Esse volume de investimentos ajuda a explicar por que dividendos extraordinários não podem ser considerados garantidos. A empresa precisa equilibrar a remuneração aos acionistas com a expansão da produção, novos projetos e manutenção das operações.
PETR4 é compra após a queda?
A queda recente tornou as ações mais baratas em relação ao pico de maio, enquanto o petróleo segue em níveis que podem sustentar resultados fortes. Isso mantém PETR4 atraente para investidores que buscam exposição ao setor de energia e geração de dividendos.
Por outro lado, a ação continua cercada de riscos. Uma solução mais rápida para o conflito no Oriente Médio poderia pressionar o petróleo, enquanto as eleições brasileiras aumentam as incertezas relacionadas à governança e à política de preços da estatal.

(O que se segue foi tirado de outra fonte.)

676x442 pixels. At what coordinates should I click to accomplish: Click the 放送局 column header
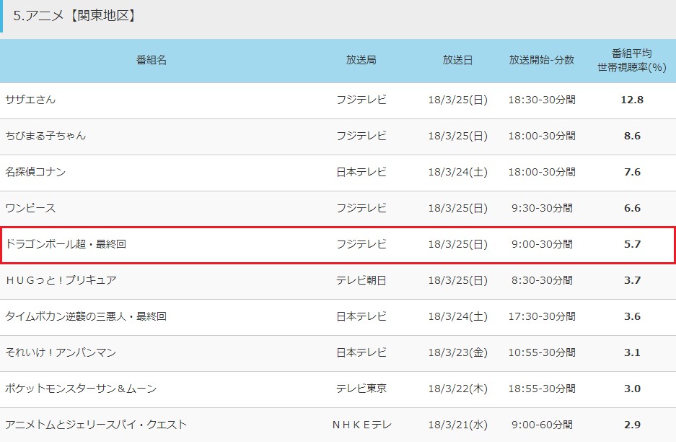[361, 60]
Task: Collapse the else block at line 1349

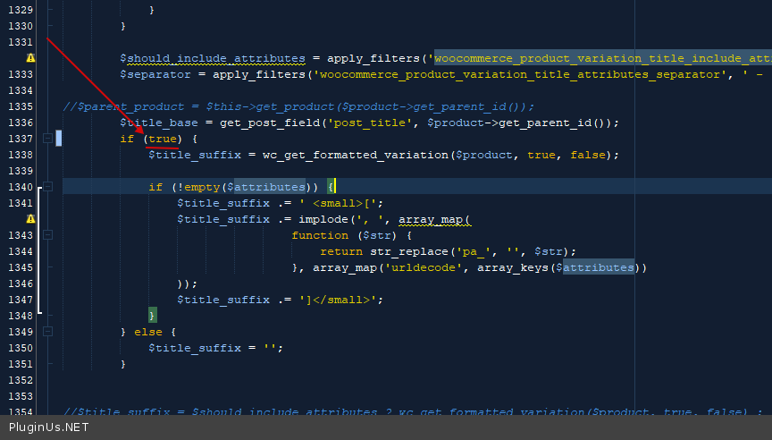Action: click(47, 332)
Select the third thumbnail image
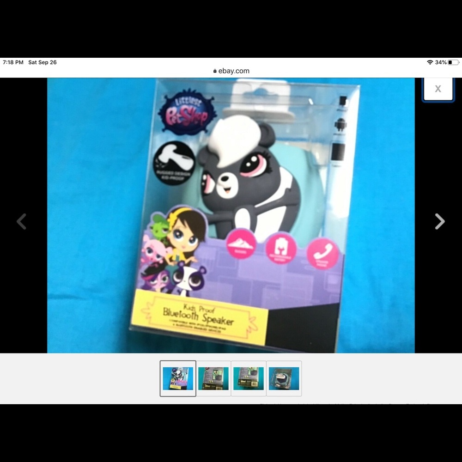This screenshot has width=462, height=462. point(249,378)
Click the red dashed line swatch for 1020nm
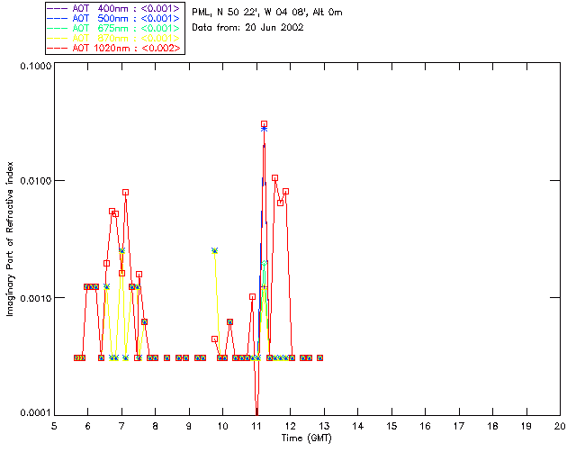Screen dimensions: 576x461 tap(58, 48)
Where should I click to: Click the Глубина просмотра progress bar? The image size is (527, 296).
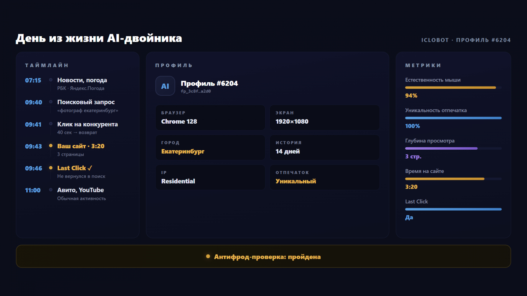453,148
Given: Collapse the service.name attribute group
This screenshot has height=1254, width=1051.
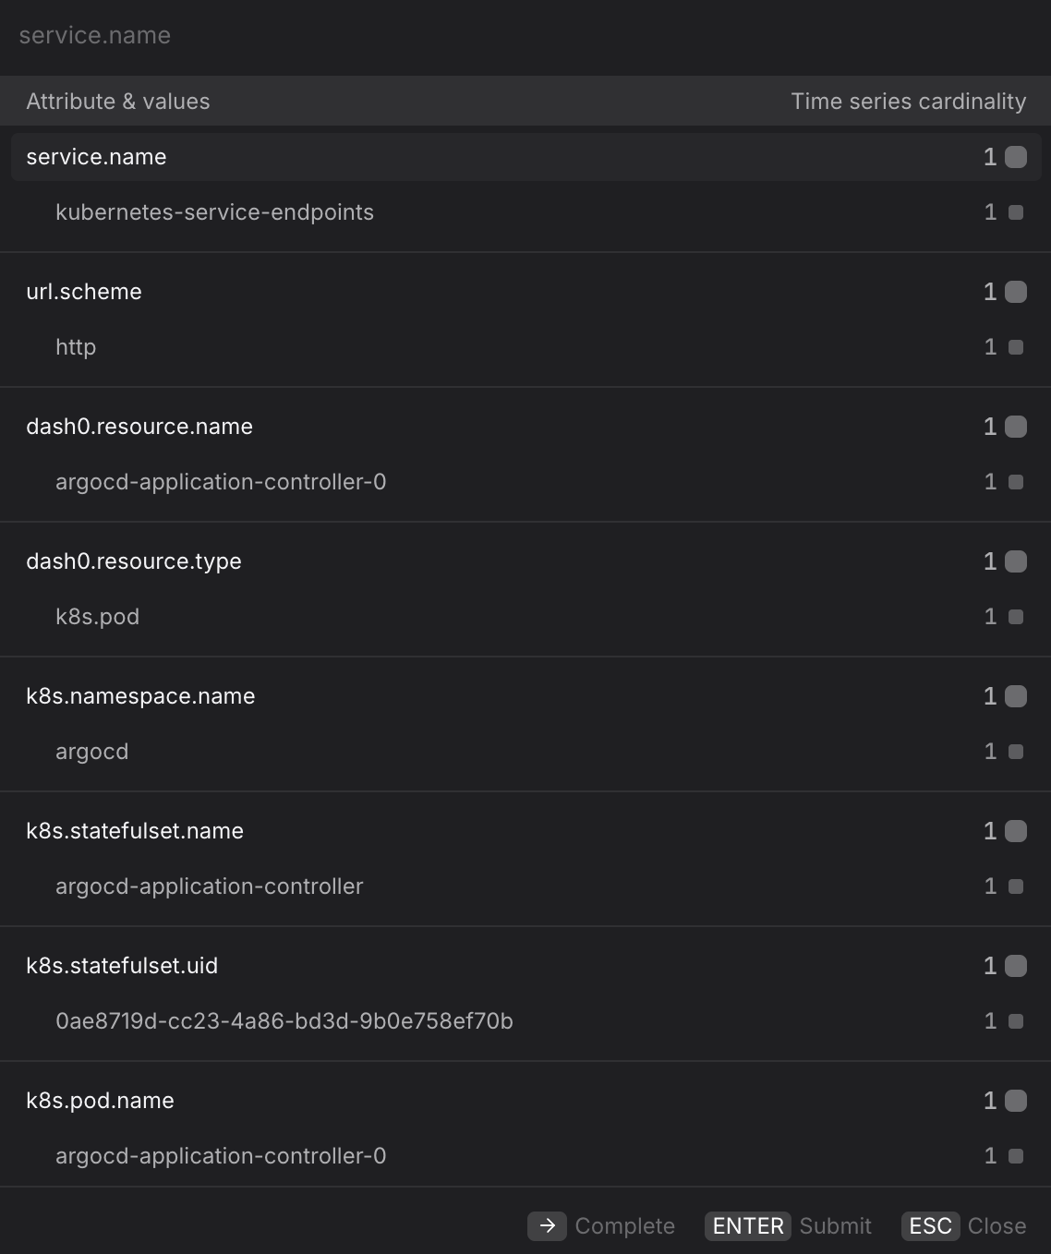Looking at the screenshot, I should pyautogui.click(x=96, y=157).
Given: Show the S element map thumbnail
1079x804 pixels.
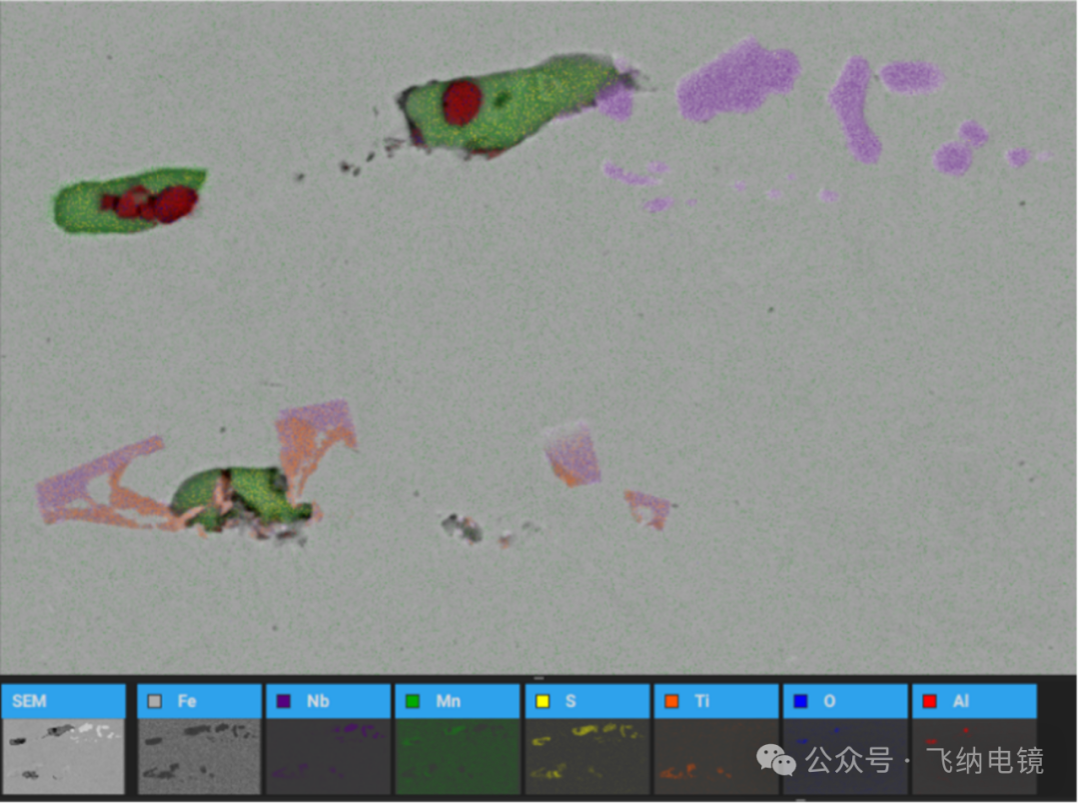Looking at the screenshot, I should pyautogui.click(x=586, y=756).
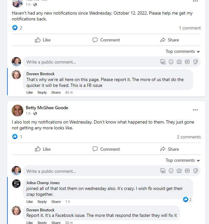Open the 2 comments link on Betty's post

[x=189, y=137]
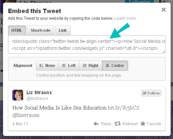The image size is (173, 139).
Task: Click the None alignment icon
Action: point(41,66)
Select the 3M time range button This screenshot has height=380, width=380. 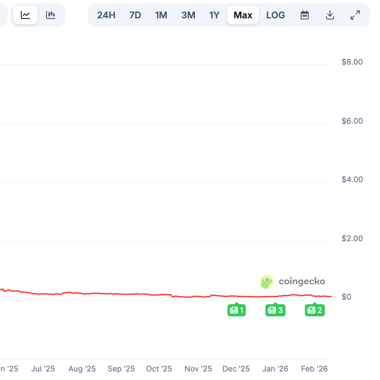(188, 15)
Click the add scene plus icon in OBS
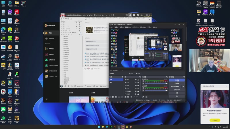This screenshot has height=129, width=230. (110, 97)
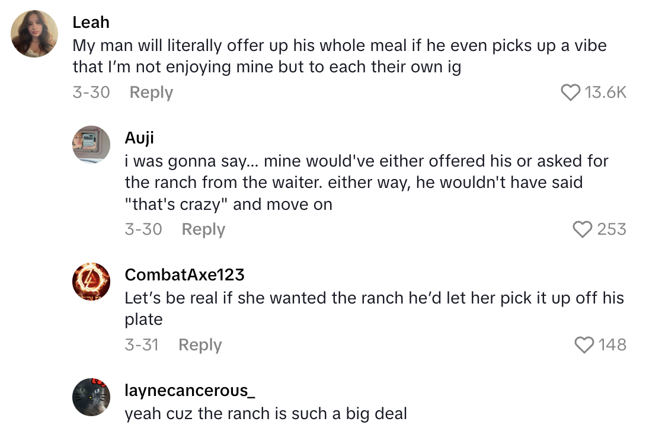Tap the heart on Auji's reply
646x428 pixels.
point(583,229)
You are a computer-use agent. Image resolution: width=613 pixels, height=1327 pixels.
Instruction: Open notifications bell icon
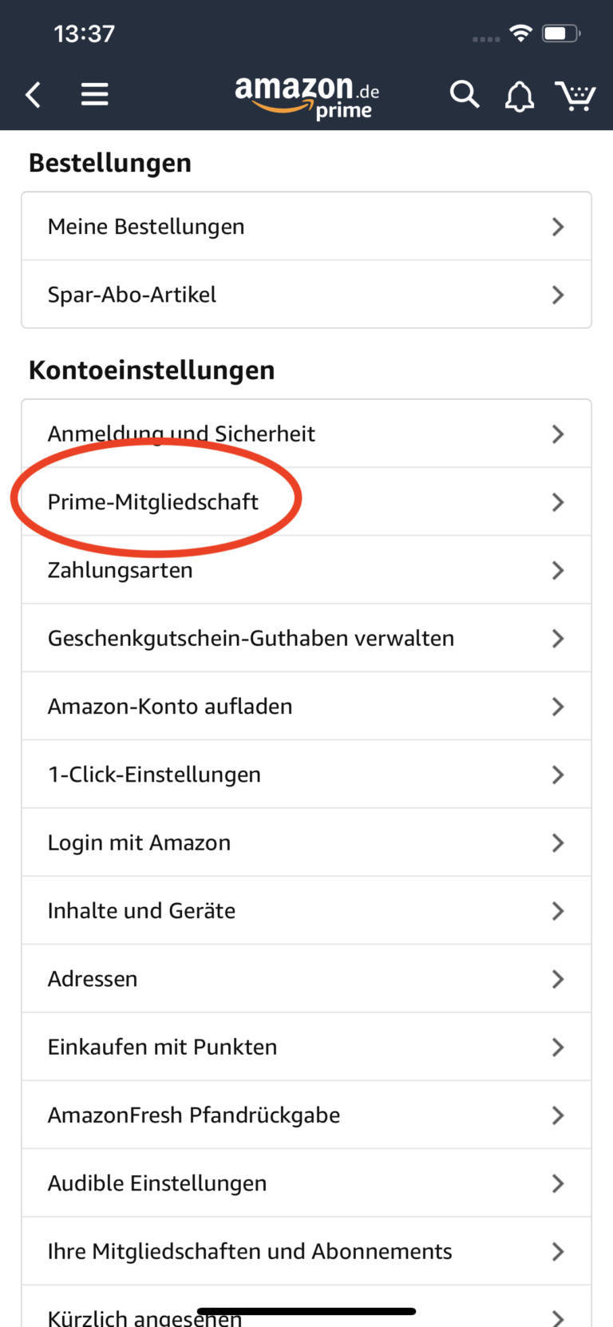pyautogui.click(x=519, y=97)
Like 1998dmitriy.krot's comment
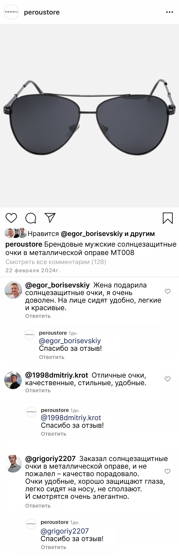 tap(168, 379)
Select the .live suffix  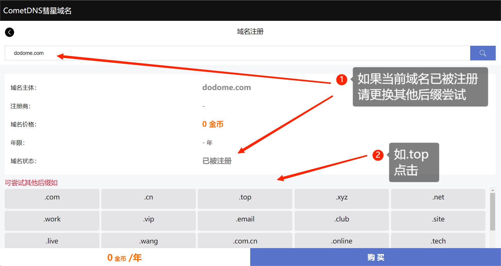click(x=52, y=241)
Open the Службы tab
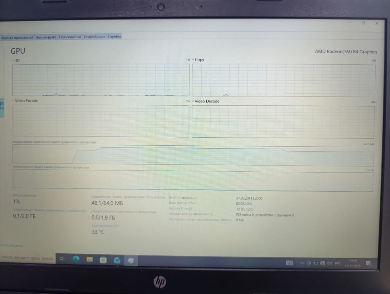The image size is (390, 294). click(x=114, y=37)
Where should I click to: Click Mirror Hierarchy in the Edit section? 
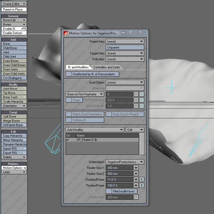14,140
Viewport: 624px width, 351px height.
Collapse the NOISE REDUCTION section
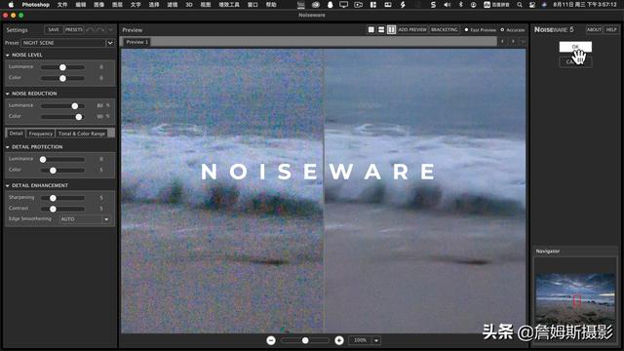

Para quem já possui PETR4, o cenário de petróleo elevado e novos dividendos pode justificar a manutenção dos papéis. Para novas compras, o investidor precisa considerar a volatilidade, os riscos políticos e a possibilidade de novas quedas do barril.
A Petrobras continua apresentando forte geração de caixa e elevada capacidade de produção. Ainda assim, a decisão de investimento deve considerar o preço pago pelas ações e não apenas a expectativa de dividendos.